◆ EXERCISES:
1. Reproduce a passage from the icon-array guideline word for word, beginning at the words "Mechanism: Sequential blocks" and stopping after "longer examination period.".
2. In the icon-array guideline, which two percentages did more than one quarter of respondents confuse when viewing random icon arrays?

◆ SOURCE PASSAGE:

• • • •

Avoid random scatter when comparing multiple icon arrays
For first-glance comparison of multiple proportions under brief viewing, avoid random arrangement on icon-array graphics to improve fidelity and address rank confusion between moderately different values for public audiences.
- purpose:refine
- basis:empirical
- task:compare
- structure:multi-view
- operator:difference
- reading-mode:overview
- lever:layout-structure
- quality:fidelity
advice
Sequential arrangement for comparison
Use a sequential block arrangement when readers must compare two or more icon arrays at a glance. For example, line up the highlighted figures in each array instead of scattering them randomly when showing before-and-after risks or two risks that differ by about 10 percentage points.
reason
Why random scatter hurts comparison
Comparison works better when each proportion appears as one contiguous mass. Random scatter obscures moderate differences, so viewers can reverse the ordering of two values that are actually distinct.
Mechanism: Sequential blocks let viewers compare adjacent areas directly, while random layouts add visual noise and force mental aggregation before the comparison can happen.
Evidence: More than one quarter of respondents confused random icon arrays showing 29% versus 40%, while far fewer made that error with sequential arrays; random arrangements also produced higher first-glance estimates than sequential ones for most tested proportions (Ancker et al., 2011).
Notes: The paper states that small to moderate differences might become detectable after a longer examination period.

• • • •

◆ SUPPLIED MATERIAL:
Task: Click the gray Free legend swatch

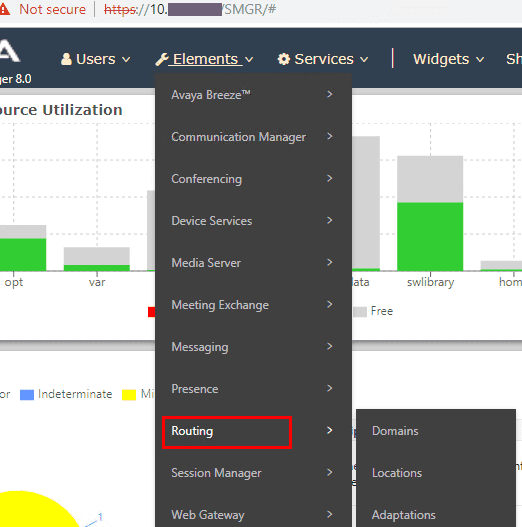Action: click(360, 312)
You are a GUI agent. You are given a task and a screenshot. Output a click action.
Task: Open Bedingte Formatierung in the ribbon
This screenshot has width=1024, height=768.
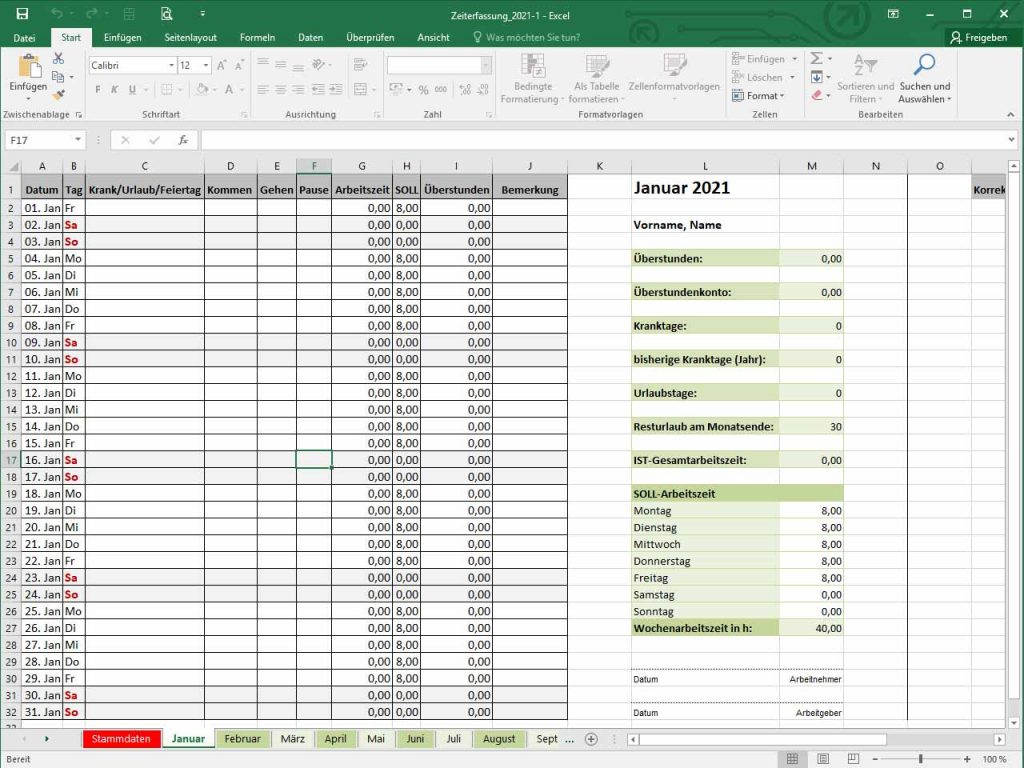532,78
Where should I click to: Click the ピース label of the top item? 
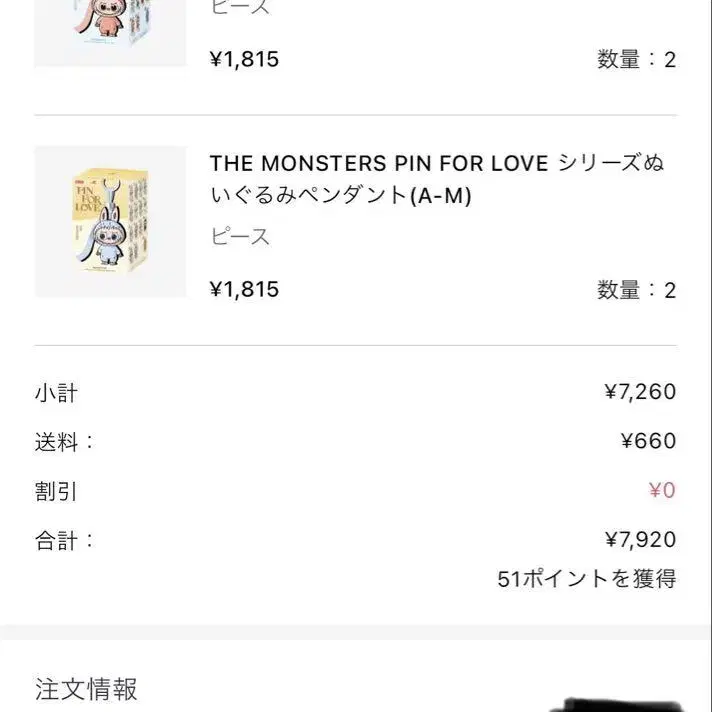pyautogui.click(x=240, y=8)
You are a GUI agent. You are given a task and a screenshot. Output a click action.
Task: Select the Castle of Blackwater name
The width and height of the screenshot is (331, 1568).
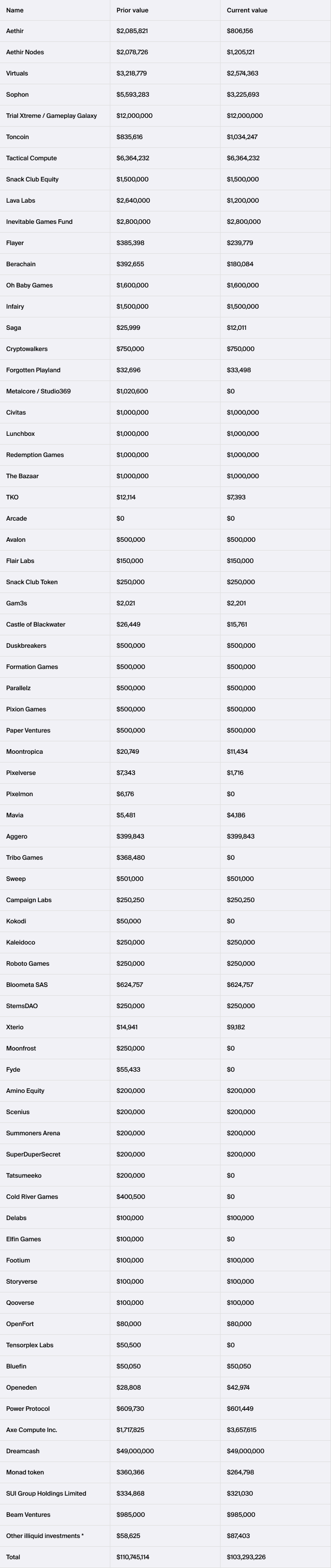click(x=35, y=625)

• • • •

◆ OUTPUTS BY TASK:
1.
Mechanism: Sequential blocks let viewers compare adjacent areas directly, while random layouts add visual noise and force mental aggregation before the comparison can happen.
Evidence: More than one quarter of respondents confused random icon arrays showing 29% versus 40%, while far fewer made that error with sequential arrays; random arrangements also produced higher first-glance estimates than sequential ones for most tested proportions (Ancker et al., 2011).
Notes: The paper states that small to moderate differences might become detectable after a longer examination period.

2. 29% and 40%.